Belajar dari Pagebluk COVID-19, Ketahanan Pangan Jadi Fokus Kementerian Pertahanan
Wakil Menteri Pertahanan (Wamenhan) Sakti Wahyu Trenggono (Foto: Biro Humas Kemenhan)

Bagikan:

JAKARTA - Kementerian Pertahanan (Kemhan) ingin meningkatkan ketahanan pangan untuk mengantisipasi dampak serangan wabah penyakit di masa depan. Apalagi, menurut World Health Organization (WHO) virus baru akan terus bermunculan di masa depan.

"Jadi seandainya pandemi COVID-19 ini usai, tak menjamin masa depan wabah penyakit baru tidak muncul. Karena itu, indikator ketahanan pangan harus kita tingkatkan di masa depan untuk mengantisipasi wabah penyakit," kata Wakil Menteri Pertahanan Sakti Wahyu Trenggono dalam webinar bertajuk 'Penguatan Pangan dan Kesehatan Rakyat Sebagai Basis Ketahanan Negara Pasca Pandemi', Kamis, 18 Juni.

Menurutnya, ada beberapa sektor yang rentan terdampak pagebluk, di antaranya sektor pekerjaan karena banyaknya pengangguran akibat berhentinya kegiatan ekonomi, sektor ketersediaan pangan, dan sektor ketahanan kesehatan.

Ketika ketiga sektor itu tidak bisa dikelola dengan baik, kata Trenggono, akan berpengaruh pada ketahanan pangan dan kedaulatan negara secara keseluruhan.

"Karena itu semua elemen bangsa perlu bekerjasama secara serius melawan ancaman pandemi agar ketahanan nasional terjaga," ungkapnya.

Terkait sektor pangan, Trenggono mengatakan komoditas yang banyak dikonsumsi oleh masyarakat adalah beras, gula, terigu, dan kedelai. 

"Komoditi seperti beras dan gula itu perlu perhatian kondisi cadangannya.
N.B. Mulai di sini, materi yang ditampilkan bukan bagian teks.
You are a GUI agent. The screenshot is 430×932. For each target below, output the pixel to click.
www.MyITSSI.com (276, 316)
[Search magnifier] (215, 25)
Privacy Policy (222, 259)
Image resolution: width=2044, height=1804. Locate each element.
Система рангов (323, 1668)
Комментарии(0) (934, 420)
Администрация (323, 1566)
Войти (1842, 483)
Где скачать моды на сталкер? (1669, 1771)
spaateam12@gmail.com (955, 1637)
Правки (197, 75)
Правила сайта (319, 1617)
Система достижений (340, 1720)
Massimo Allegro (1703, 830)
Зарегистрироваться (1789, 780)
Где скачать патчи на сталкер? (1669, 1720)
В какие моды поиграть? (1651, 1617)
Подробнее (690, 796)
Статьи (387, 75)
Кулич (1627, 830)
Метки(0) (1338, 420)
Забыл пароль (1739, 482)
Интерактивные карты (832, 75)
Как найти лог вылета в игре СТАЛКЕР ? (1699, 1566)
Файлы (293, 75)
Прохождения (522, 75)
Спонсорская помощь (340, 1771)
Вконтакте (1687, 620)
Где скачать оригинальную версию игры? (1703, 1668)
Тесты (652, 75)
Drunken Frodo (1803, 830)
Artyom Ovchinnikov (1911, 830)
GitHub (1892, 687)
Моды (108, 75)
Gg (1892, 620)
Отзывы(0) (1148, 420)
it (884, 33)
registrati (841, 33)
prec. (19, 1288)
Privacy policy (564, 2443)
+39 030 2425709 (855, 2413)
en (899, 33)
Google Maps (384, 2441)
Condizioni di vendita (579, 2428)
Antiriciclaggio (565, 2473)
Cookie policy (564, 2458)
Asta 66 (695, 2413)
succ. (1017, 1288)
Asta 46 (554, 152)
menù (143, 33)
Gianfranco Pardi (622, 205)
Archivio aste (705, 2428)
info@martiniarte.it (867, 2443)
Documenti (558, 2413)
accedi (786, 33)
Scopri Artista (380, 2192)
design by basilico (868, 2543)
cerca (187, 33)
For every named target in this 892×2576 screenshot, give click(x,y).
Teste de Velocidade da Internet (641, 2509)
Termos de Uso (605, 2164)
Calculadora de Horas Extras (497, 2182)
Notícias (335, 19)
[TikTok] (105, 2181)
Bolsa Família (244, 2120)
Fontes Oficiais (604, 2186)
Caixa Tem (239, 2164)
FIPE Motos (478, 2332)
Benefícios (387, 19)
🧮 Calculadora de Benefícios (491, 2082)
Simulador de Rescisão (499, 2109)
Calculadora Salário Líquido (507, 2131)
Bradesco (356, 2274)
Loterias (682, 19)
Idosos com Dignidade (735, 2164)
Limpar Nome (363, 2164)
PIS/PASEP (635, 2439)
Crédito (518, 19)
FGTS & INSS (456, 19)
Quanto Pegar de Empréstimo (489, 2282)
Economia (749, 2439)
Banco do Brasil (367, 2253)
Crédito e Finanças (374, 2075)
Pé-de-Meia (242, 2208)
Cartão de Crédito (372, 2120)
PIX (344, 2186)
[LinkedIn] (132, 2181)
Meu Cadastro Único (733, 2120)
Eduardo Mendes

Di samping itu ada pergeseran di mana Indonesia menjadi negara pengonsumsi mie terbesar kedua di dunia. Ini membuat kita impor gandum tinggi, begitu juga kedelai," jelasnya.

Dia mengatakan, mengahdapi pagebluk dianalogikan seperti perang. Karenanya, perlu peralatan tempur yang kuat. Salah satu peralatan tempur itu, kata Trenggono, adalah cadangan pangan. Sayang, menurutnya, cadangan pangan di Indonesia belum sekuat negara lain.

"Sekarang itu di komoditas beras kita hanya kuat untuk 69 hari, bandingkan dengan India yang bisa setahun. Karena itu, kami dari Kemhan sedang mengajukan salah satu model yang bisa meningkatkan ketahanan pangan nasional," ujarnya sambil menambahkan salah satunya adalah membuat lahan khusus untuk ketahanan pangan nasional. 

Berdasarkan kajian Badan Perencanaan Pembangunan Nasional (Bappenas), ada 16,6 juta hektar kawasan hutan non-hutan layak dikonversi menjadi lahan pertanian produktif. Sehingga, Trenggono menilai, lahan tersebut sebaiknya dioptimalkan untuk ketahanan pangan.

Dia berharap, rencana pengadaan lahan pangan ini terealisasi dan menyumbangkan 20 persen cadangan pangan nasional ke depannya. "Kita pastikan ini memang untuk ketahanan pangan. Jadi, kawasan yang dipilih tidak boleh berubah fungsi dari kawasan tanaman pangan yang akan kita kembangkan," pungkasnya.